5 questions you must ask before deploying AI
Before you spend a single dollar on AI, answer these questions. You'll save yourself months of frustration.
Most AI projects don't fail for technical reasons. They fail because nobody asked the right questions at the start. According to McKinsey, only 39% of companies see any impact of AI on EBIT - and most of those that do report an impact below 5%. These five questions are the difference between success and an expensive lesson.
1. What specific problem are we solving?
Sounds obvious, but I've seen dozens of companies "deploying AI" with no clear answer to this question. "We want to be more innovative" is not a problem. "Our team spends 40 hours a week manually categorizing tickets" - that's a problem.
Without a specific problem, you have no success metric. Without a metric, you have no idea whether AI works better than an Excel sheet with macros.
2. Do we have the data?
AI without data is a car without fuel. But it's not just about quantity - it's about quality, availability, and GDPR compliance.
DATA CHECKLIST
- ✓ Is the data in one place or scattered across 15 systems?
- ✓ Do we have at least 6-12 months of history?
- ✓ Is the data compliant with GDPR/industry regulations?
- ✓ Do we have consent to use it for ML?
3. Who will be the business owner?
AI projects without a business owner die a natural death. IT will deploy it, but without a champion on the business side nobody will use the solution.

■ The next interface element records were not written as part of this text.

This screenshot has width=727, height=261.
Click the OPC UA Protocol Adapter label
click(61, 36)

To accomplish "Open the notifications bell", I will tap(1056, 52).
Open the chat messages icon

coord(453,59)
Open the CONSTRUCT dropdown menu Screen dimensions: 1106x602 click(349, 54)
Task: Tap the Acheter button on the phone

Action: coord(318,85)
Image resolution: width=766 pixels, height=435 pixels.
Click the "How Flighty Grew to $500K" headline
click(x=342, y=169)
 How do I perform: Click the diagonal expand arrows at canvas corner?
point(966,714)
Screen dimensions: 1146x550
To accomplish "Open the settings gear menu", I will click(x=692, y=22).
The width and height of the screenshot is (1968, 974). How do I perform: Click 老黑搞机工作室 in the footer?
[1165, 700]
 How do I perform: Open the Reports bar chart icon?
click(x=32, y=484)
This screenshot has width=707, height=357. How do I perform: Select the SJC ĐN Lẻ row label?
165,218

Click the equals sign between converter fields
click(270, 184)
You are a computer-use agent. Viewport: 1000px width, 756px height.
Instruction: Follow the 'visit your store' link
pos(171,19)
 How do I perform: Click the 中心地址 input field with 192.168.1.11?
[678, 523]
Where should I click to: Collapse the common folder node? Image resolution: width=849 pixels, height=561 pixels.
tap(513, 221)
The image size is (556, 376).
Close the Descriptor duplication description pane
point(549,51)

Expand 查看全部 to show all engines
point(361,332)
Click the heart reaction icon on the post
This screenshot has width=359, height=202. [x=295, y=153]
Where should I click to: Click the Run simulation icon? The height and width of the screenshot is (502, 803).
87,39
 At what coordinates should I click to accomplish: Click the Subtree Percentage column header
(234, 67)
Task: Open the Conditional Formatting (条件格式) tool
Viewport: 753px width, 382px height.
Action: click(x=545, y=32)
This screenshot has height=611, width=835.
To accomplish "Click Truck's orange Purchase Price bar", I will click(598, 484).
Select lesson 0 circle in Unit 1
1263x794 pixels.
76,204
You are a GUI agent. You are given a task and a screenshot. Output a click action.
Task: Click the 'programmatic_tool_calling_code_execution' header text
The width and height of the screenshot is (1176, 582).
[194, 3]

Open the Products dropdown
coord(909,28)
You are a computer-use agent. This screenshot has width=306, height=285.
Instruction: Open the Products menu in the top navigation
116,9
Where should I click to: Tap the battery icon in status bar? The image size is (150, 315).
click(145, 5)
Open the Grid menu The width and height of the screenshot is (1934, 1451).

The business owner is the person who:
- • Has the budget and can make decisions
- • Understands the process we're automating
- • Will be accountable for adoption across the team
- • Has skin in the game (their KPI depends on success)
4. What's the plan B?
What happens when the AI gets it wrong? Because it will get it wrong - it's not a question of "if" but "when".
You need:
- • A process for escalating to a human
- • Monitoring that catches anomalies
- • A way to quickly switch off the AI and fall back to the old process
"AI that works in 95% of cases is a great result. But that 5% of errors across 10,000 transactions a day is 500 problems to solve."
5. How will we measure success after 90 days?
Not after a year. Not "someday". After 90 days you need to know whether it works.
Concrete metrics:
- • Process time: from X hours to Y hours
- • Cost: from X to Y per transaction
- • Quality: errors dropped from X% to Y%
- • Adoption: Y% of the team uses the solution
Summary
These five questions are not a formality. They're the difference between a project that transforms the company and yet another "innovation initiative" that ends up in a PowerPoint. Ask them before you write the first line of code.